A thoughtful 26-minute talk by Imani Joy, the solitary full-time designer on Mastodon, reflecting on her nine months there:

It’s an interesting peek behind the curtain at designing for this particular space, and the many unenviable constraints: lack of data, care for privacy, tension between Mastodon’s power-user early adopters (“they are values-driven, they want control, they’ll tolerate a lot of the clunkiness of the Fediverse”) and “mainstream audience [that] expects polish.”

At some point, design needs to be authoritative, but how do you combine that with wanting the process to be as inclusive as possible? The product itself is a federation of various servers that can exert their own control – so how do you bring it all together under one neat umbrella for the user? (Also a challenge for Android in comparison with iOS.) The mainstream design has certain fashion-y tendencies. How to make sure you don’t lose yourself while chasing them, but also not to stay ossified out of fear of making changes? (Wikipedia, Internet Archive, and other similar places look and behave a certain way, after all, and it’s not usually because of lack of talent to “modernize” them.)

The most interesting thing to me was this:

It’s easy to talk in terms of who to optimize for. Things get harder when you start to articulate who you won’t optimize for, what trade-offs you must make in pursuit of your goal, and who you’re going to risk letting down along the way. What the team needed from me more than anything was not the probabilities, not the usability findings, not the story of who we’re making happy. They needed to hear who will choose to disappoint and why. And I told them that building the best experience on Mastodon means that we’ll solve for the extremes, but we won’t center them. And sure, we do risk frustrating some power users who want absolute control over their profiles, but that risk is necessary to optimize the experience also for browsing users.

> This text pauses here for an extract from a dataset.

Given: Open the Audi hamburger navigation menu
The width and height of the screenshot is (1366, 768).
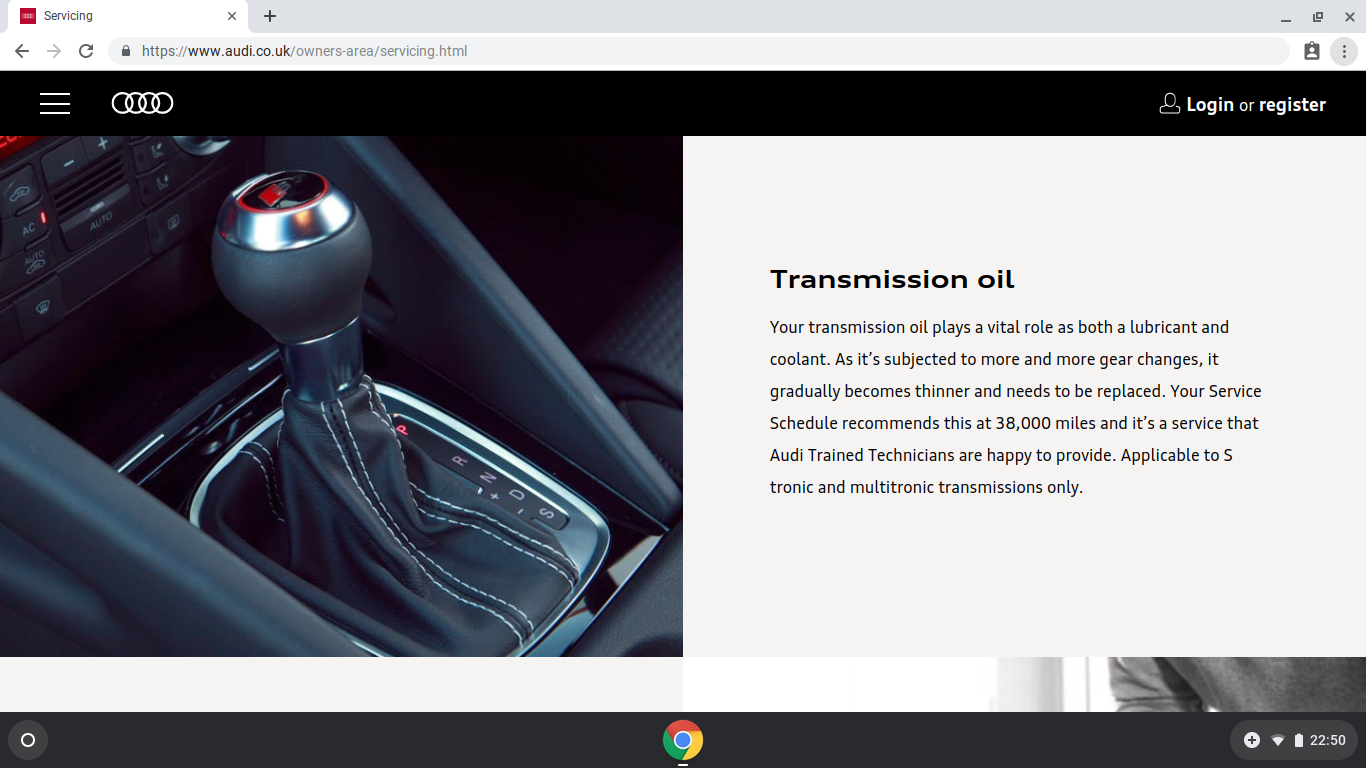Looking at the screenshot, I should pyautogui.click(x=55, y=103).
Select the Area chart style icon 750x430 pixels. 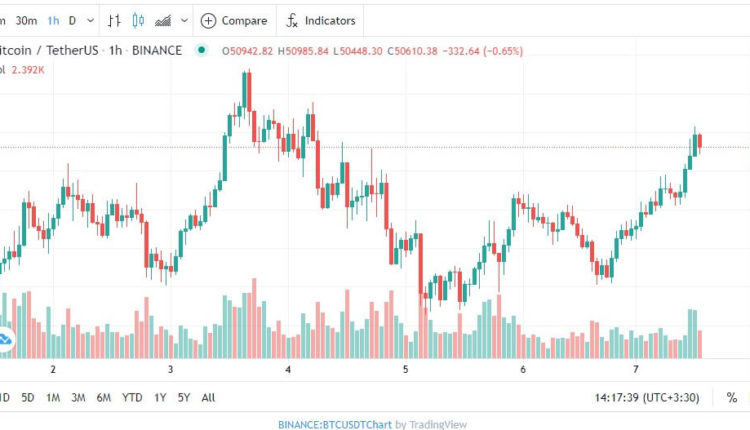point(163,21)
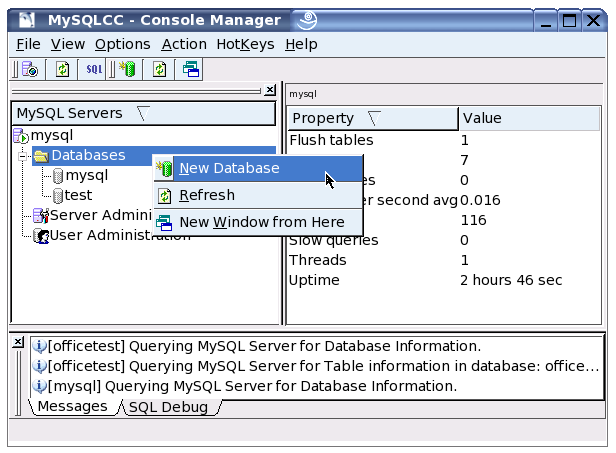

When we were working at Figma in 2019 shipping an update to text line height algorithms (moving them from the way print does things to the way web does things), I started an internal document called “The new line height and its discontents,” where myself and the team deliberately wrote out who will be most annoyed about the changes, and why. We listed our arguments, workarounds, even “deal sweeteners” (“but look at this other thing that will get better as a result!”), but we also tried very hard to be candid with ourselves. Some people were not going to be happy no matter what we do or say. Do we know precisely who these people are and are we okay with that? I’d recommend that approach for any change-management project, rather than keeping fingers crossed or toxic positivity.

Joy so far worked on quote posts and new profiles, and I appreciated her ending the talk on a note of recognition for these kinds of projects in these kinds of settings:

I know that we’re building something that will continue to be imperfect, but it doesn’t have to be perfect to make a positive difference in the world.